● **Document extract**

'''

Back by popular demand, a guest post by my mom, about her dearest Aunt Ruth. Water colors were her favorite. I grew up with her paintings of trees and hills on the walls of all the family houses. I have one in my house now, a picture of the lawn in front of Earlham Hall, where my mother and my aunts and I all lived while we went to college.
My Aunt Ruth was an artist. I used to hear people say, usually when she was not in the room, that she had shown great promise as an artist and her teacher had wanted her to go to New York after college and pursue her painting, but, of course, she had not.
Of course? Well, she never seemed to me to be a person who was inclined to wonder too long about what might have been. Of course, there was The War, that broke out when she was a freshman at
Earlham College, and all but one of the young men in her class left school to go participate. Some, like her boyfriend, went as conscientious objectors, and some went to fight. She told me on one of our road trips that she was disillusioned with this boyfriend because of his choice. It seemed to her that, Quaker college or not, the patriotic thing to do was to join the military. He disagreed. Perhaps that was just as well, for she soon met the man who became Uncle Gene, who joined the army, served in danger, and came home to marry her.
And, of course, marriage at that time and in that place meant that she helped put him through dental school. There was no room in the plan for art school in New York. As near as I can tell, she had few regrets. Maybe none. Which is more than some of us can say.

'''

● **Information shown**
'''

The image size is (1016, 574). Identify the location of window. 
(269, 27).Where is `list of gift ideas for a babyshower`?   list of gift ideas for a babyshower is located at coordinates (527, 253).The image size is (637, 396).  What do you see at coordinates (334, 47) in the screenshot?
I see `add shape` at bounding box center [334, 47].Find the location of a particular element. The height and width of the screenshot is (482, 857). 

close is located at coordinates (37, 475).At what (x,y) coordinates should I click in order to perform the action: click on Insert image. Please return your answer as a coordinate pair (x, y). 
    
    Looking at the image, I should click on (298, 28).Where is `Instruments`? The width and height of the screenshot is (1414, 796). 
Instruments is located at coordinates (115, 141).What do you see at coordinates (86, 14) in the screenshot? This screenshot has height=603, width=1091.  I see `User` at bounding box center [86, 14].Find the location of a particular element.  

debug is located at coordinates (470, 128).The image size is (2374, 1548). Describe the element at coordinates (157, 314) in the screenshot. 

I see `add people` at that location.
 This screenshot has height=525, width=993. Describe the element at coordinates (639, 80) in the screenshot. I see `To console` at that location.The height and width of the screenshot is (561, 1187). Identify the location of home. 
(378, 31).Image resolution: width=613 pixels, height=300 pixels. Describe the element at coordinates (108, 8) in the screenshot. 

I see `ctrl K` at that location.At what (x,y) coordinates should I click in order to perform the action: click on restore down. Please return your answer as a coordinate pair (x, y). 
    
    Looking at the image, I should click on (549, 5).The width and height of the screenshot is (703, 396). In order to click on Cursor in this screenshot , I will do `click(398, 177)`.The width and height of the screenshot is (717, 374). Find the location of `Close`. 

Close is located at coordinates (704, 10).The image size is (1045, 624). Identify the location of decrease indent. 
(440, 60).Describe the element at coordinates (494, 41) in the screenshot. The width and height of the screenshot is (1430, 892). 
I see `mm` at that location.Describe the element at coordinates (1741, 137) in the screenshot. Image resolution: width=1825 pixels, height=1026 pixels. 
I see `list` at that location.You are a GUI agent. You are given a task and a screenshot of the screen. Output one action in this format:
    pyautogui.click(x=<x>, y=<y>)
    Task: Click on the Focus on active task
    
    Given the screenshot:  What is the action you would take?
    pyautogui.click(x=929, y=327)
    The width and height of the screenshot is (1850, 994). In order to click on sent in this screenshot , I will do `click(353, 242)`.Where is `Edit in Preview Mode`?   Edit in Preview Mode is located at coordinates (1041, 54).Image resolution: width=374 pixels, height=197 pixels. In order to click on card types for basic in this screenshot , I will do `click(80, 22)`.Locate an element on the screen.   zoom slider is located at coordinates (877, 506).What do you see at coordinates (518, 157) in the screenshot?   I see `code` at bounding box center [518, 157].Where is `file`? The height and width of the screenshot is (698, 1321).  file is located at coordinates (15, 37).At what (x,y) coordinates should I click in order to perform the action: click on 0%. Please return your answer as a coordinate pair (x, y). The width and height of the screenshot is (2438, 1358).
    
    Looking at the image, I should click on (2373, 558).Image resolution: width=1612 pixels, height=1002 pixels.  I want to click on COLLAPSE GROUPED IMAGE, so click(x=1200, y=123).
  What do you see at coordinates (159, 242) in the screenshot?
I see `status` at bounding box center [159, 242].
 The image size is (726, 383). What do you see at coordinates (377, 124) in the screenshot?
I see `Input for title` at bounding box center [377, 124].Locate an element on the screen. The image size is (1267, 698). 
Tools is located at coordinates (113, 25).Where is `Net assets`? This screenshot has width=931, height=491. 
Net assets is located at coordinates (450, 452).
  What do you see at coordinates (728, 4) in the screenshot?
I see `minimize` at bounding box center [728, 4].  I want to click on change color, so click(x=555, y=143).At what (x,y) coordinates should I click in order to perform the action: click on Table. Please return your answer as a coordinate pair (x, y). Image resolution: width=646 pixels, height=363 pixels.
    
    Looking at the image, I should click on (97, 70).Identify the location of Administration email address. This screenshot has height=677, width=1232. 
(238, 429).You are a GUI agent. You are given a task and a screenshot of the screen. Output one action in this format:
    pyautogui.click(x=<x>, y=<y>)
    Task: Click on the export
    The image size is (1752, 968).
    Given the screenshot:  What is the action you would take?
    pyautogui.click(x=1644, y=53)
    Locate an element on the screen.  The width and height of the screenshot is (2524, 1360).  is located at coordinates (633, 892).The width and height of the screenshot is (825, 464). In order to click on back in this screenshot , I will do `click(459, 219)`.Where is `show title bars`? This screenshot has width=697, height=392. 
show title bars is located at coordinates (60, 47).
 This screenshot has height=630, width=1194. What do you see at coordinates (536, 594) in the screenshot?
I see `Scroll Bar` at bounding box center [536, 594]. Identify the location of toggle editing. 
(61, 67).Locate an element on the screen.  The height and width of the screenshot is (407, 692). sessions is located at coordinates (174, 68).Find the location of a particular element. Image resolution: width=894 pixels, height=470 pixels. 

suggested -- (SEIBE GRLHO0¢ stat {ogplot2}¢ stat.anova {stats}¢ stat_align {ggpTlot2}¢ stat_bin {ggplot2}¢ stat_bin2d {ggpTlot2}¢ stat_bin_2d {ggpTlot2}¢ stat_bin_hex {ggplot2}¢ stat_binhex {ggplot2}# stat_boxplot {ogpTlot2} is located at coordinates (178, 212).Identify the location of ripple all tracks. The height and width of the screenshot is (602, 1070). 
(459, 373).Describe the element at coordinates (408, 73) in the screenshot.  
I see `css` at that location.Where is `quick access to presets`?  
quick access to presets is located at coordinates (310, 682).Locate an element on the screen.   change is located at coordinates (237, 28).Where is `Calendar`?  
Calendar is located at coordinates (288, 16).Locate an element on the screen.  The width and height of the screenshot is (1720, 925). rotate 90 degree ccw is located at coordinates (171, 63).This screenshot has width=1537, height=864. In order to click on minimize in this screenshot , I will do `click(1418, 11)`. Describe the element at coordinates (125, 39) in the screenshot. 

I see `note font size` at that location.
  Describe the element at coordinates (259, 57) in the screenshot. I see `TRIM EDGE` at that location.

'''

● **Tasks to carry out**
1) Render the sentence "My Aunt Ruth was an artist." from the piece about Aunt Ruth in Spanish.
2) Duplicate the piece about Aunt Ruth word for word from "Of course? Well, she" up to and including "to marry her.".
You won't need the entries for this.

● **Solution set**
1) Mi tía Ruth era artista.

2)
Of course? Well, she never seemed to me to be a person who was inclined to wonder too long about what might have been. Of course, there was The War, that broke out when she was a freshman at
Earlham College, and all but one of the young men in her class left school to go participate. Some, like her boyfriend, went as conscientious objectors, and some went to fight. She told me on one of our road trips that she was disillusioned with this boyfriend because of his choice. It seemed to her that, Quaker college or not, the patriotic thing to do was to join the military. He disagreed. Perhaps that was just as well, for she soon met the man who became Uncle Gene, who joined the army, served in danger, and came home to marry her.